## Uraian tugas
Kembalikan setiap baris materi di bawah ini tanpa mengubah satu kata pun. Gambarnya jangan disertakan dalam jawaban.

## Materi yang diberikan
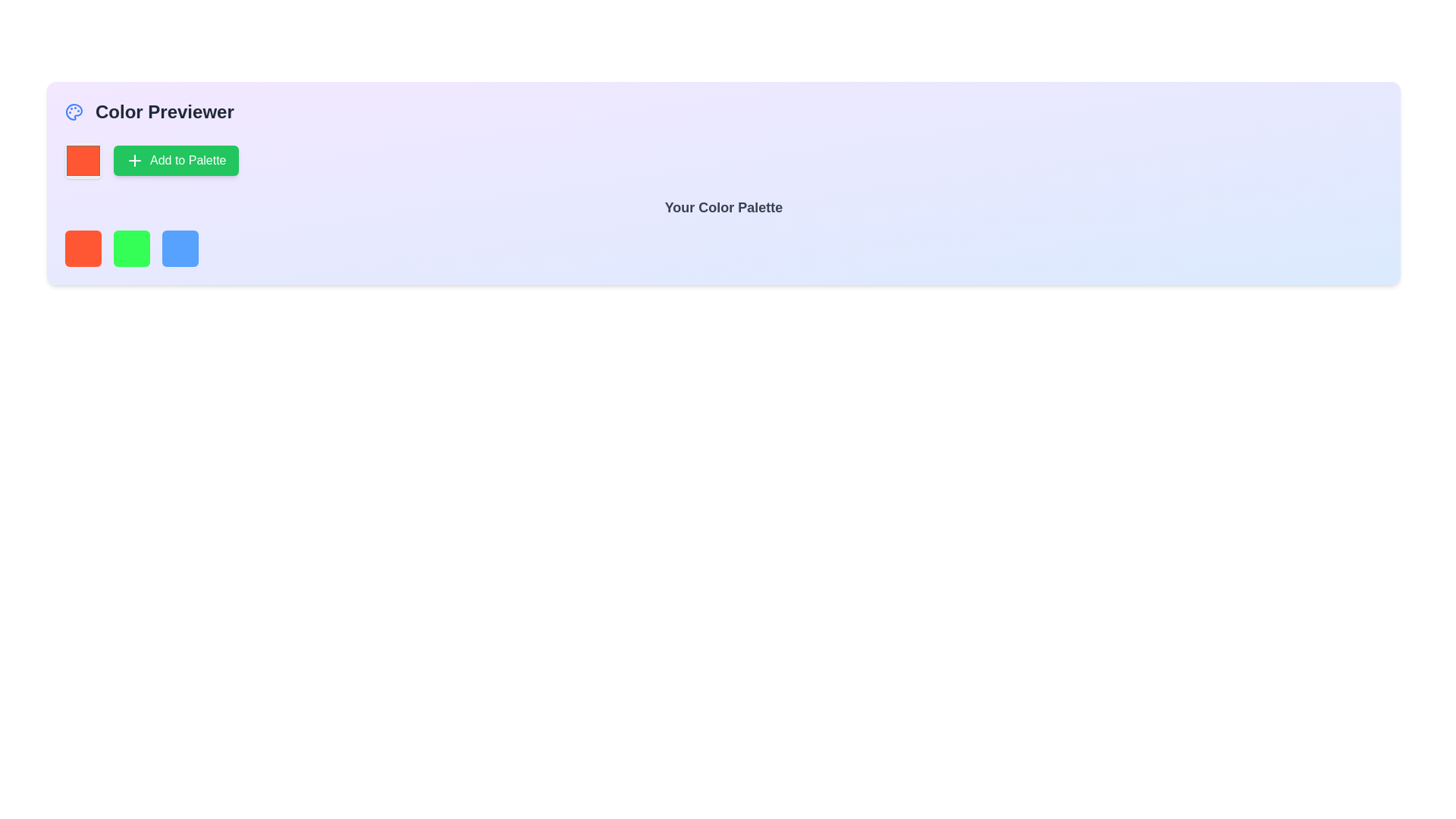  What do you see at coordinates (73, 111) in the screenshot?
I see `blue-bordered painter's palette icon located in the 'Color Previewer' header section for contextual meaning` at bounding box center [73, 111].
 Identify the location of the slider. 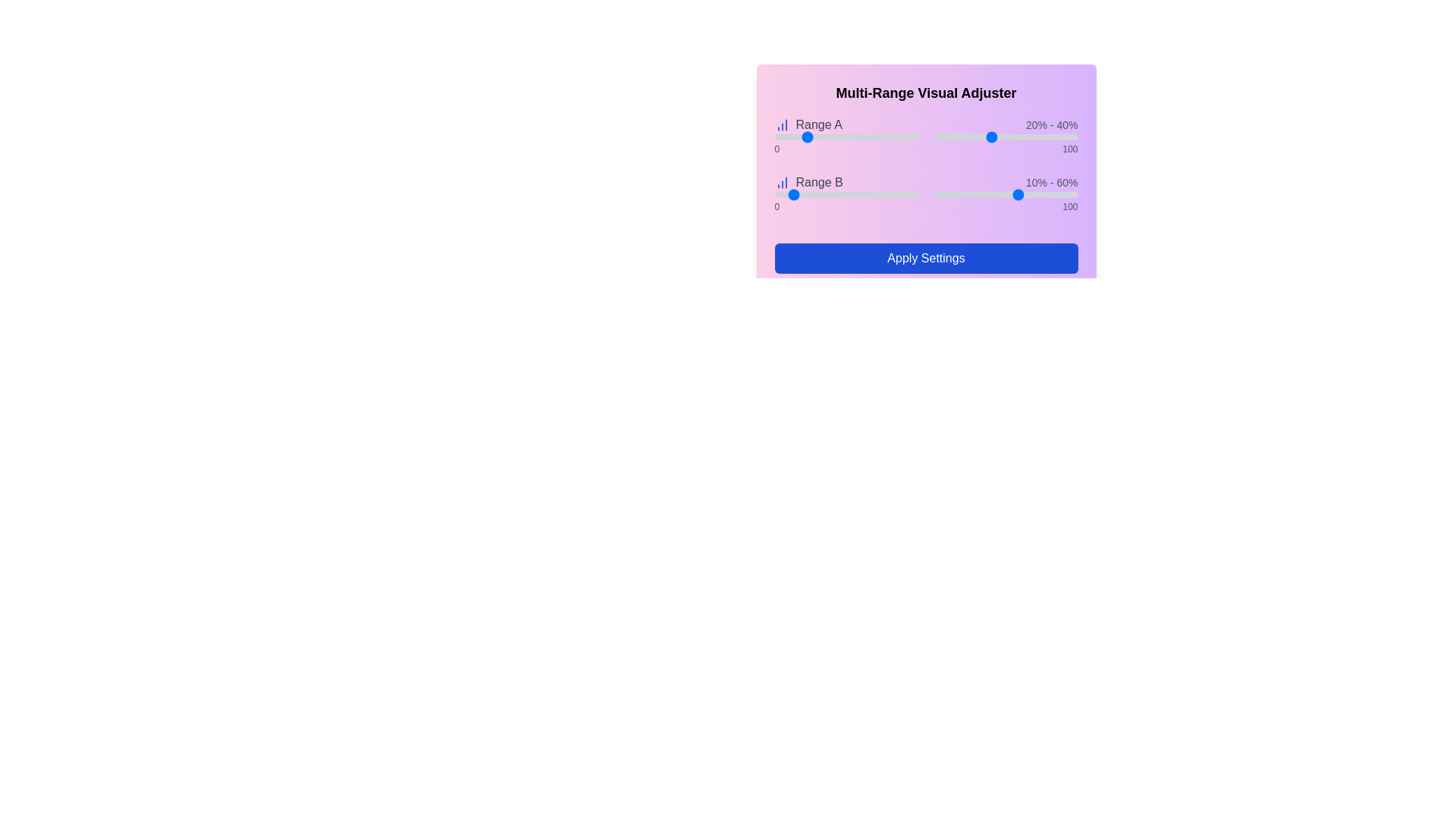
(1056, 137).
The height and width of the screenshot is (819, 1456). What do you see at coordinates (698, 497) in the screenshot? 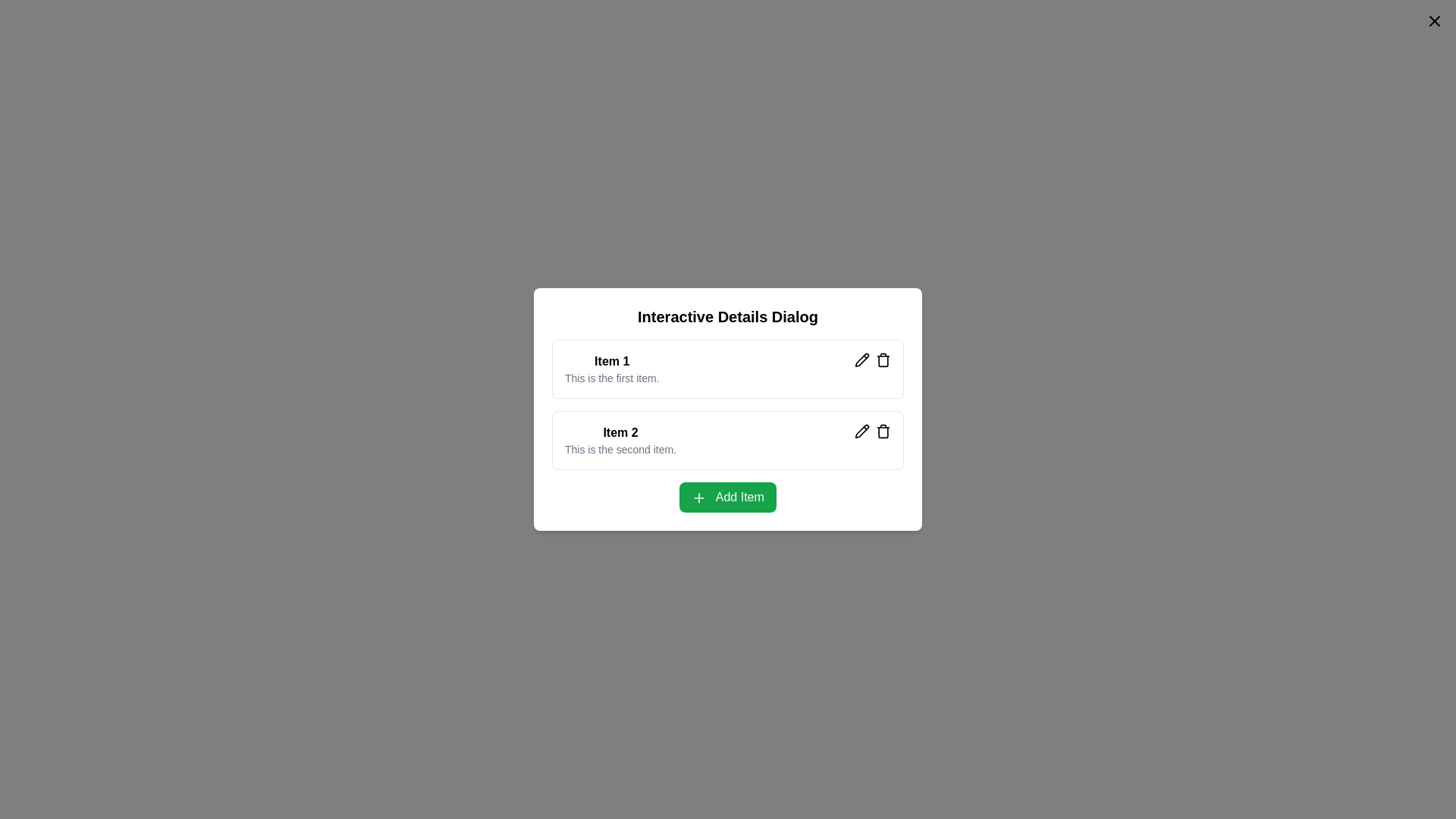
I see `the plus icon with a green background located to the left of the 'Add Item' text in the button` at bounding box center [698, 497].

## Penyelesaian tugas
  What do you see at coordinates (73, 111) in the screenshot?
I see `blue-bordered painter's palette icon located in the 'Color Previewer' header section for contextual meaning` at bounding box center [73, 111].
 Identify the location of the slider. 
(1056, 137).
The height and width of the screenshot is (819, 1456). What do you see at coordinates (698, 497) in the screenshot? 
I see `the plus icon with a green background located to the left of the 'Add Item' text in the button` at bounding box center [698, 497].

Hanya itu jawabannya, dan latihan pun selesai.